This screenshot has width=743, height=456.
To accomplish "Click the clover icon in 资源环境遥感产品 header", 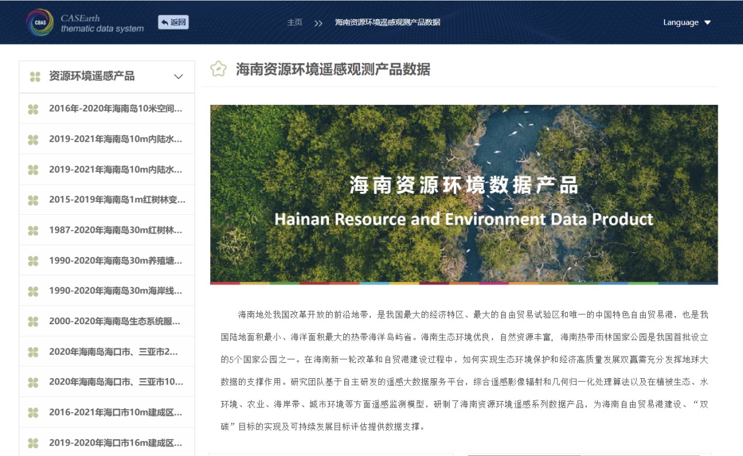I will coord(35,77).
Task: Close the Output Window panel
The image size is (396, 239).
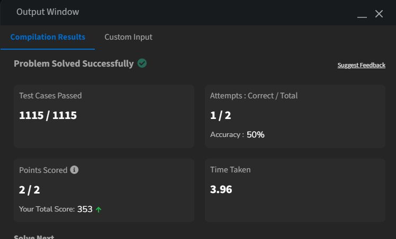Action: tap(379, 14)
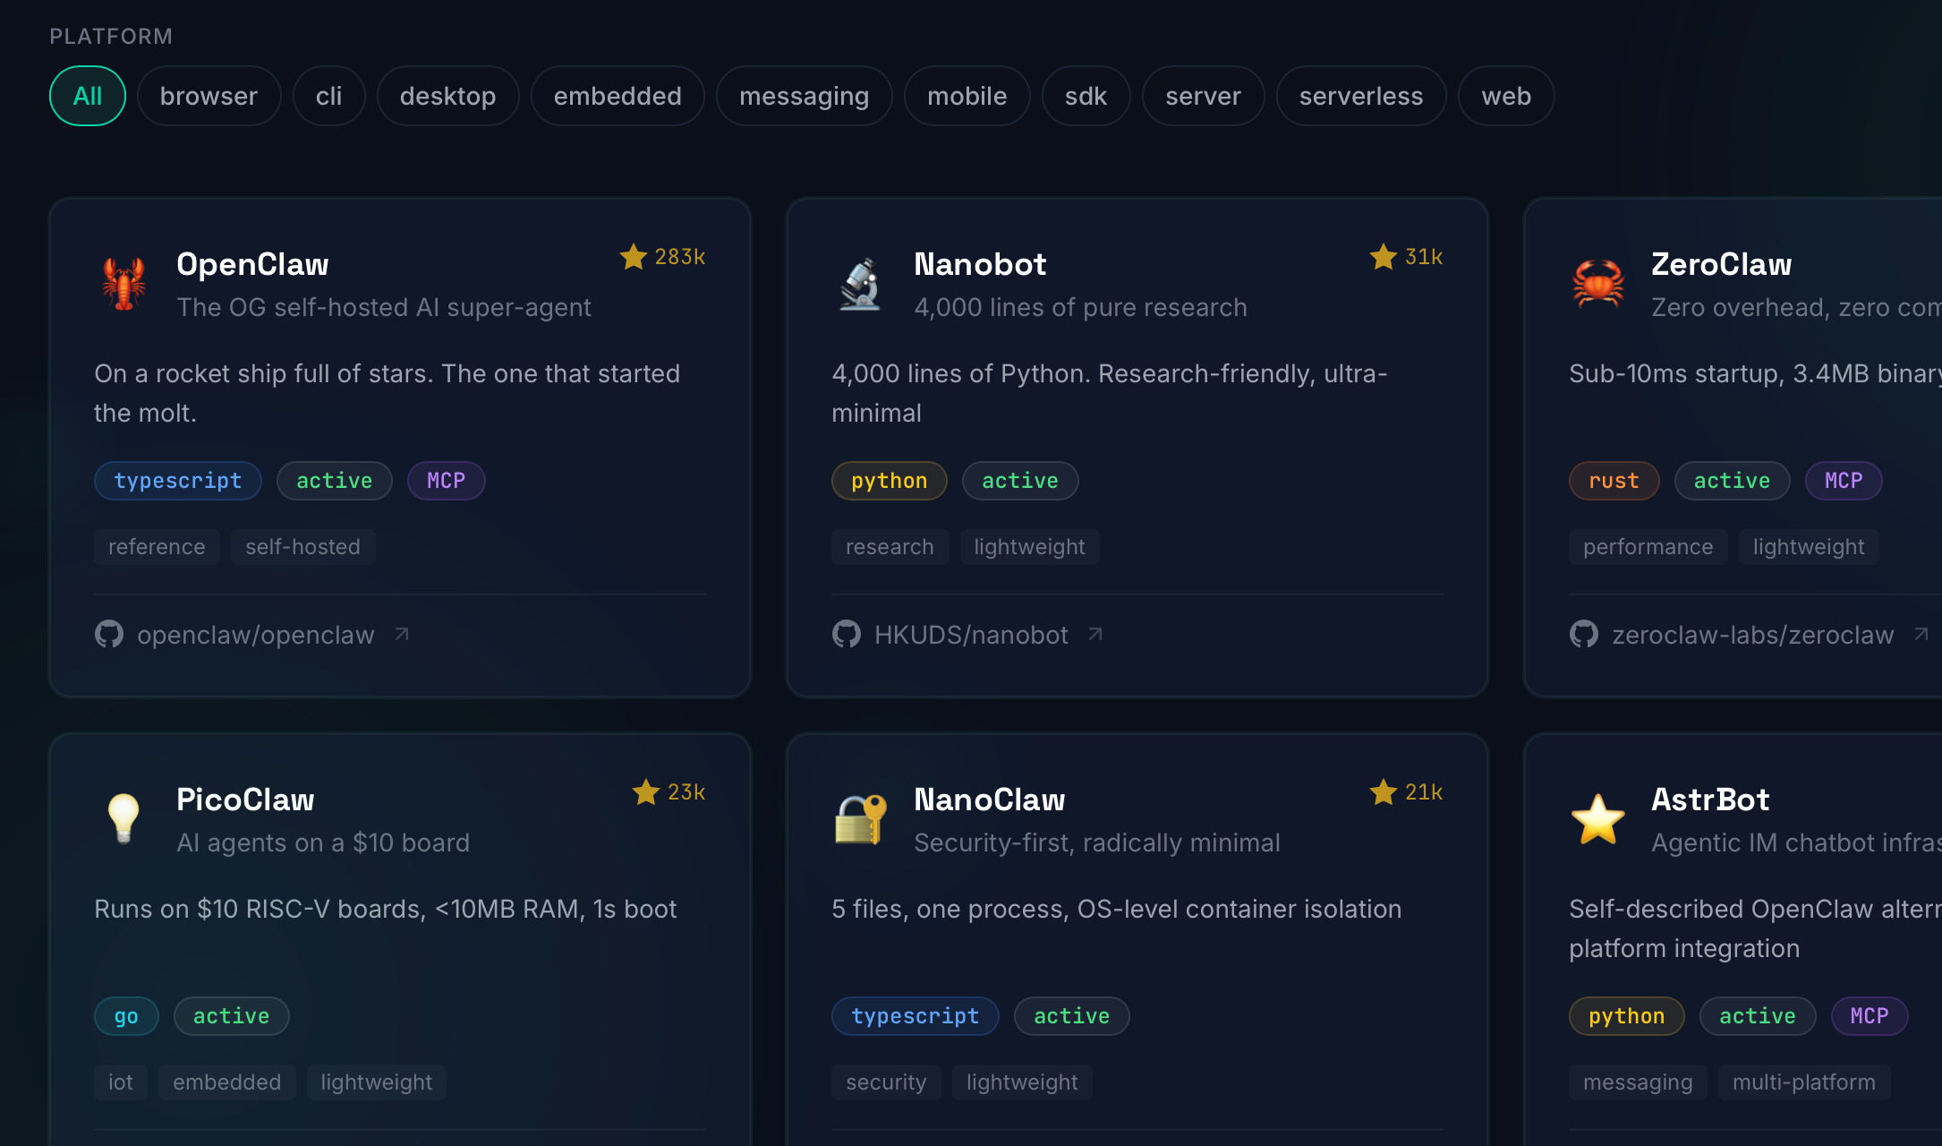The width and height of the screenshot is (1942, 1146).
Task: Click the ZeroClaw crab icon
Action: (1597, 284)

Exercise requirements
Please copy the lines above, starting at the one that holds "Task: Close the Output Window panel" and stopping after the last line, exactly as they appear and minus the pictures.

Response to the exercise
Task: Close the Output Window panel
The image size is (396, 239).
Action: tap(379, 14)
The width and height of the screenshot is (1942, 1146).
Task: Click the ZeroClaw crab icon
Action: (1597, 284)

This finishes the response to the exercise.